For years I didn’t want to put money here in case I “lost it all”- and this was just a plain mis-understanding of how index funds work. The possibility of losing “everything” when you are invested in an entire index (like the Vanguard global index) is just about 0, whilst in my head it was much higher than that. This has cost me years and years of gains (but least I avoided the losses right?)

Treat yourself more

This is a bit of a strange one within a F.I.R.E mistake list- but it’s definitely one for me. I’ve said before that I want to F.I.R.E as early as I can– but without making sacrifices that I regret in later life- sometimes there is only one chance to do something (attend a wedding, see something on holiday). I got this one wrong when I was younger- saying no, and instead, focusing on the saving that I made. So, sometimes, within reason (and budget) you should treat yourself- on whatever that is for you.
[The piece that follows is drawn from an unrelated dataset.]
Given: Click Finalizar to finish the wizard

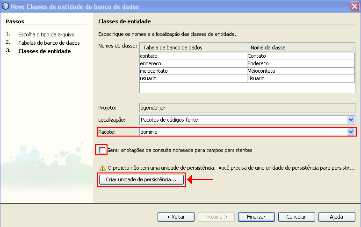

P2P investing is a dangerous game

It looked so good- websites giving 6-10% returns, diversification across many loans- so if one or two went wrong, you would still get a very good return. IFISAs even allowed you to invest within a tax-free wrapper, so you could avoid tax on all gains/returns as well. It all sounded really good. Until it wasn’t. To be honest, I wish I could go back and stop myself from any P2P investing, as I’ve ended up getting about 2-3% return, something I could probably have got with a fixed term savings account. Now I have 5+ P2P accounts with various amounts in that I’m slowly withdrawing from. So, my opinion? Avoid it all, the risk just isn’t worth the rates on offer.

So, they are my mistakes, what are yours? Have you learnt from them? Would you just do the same all over again?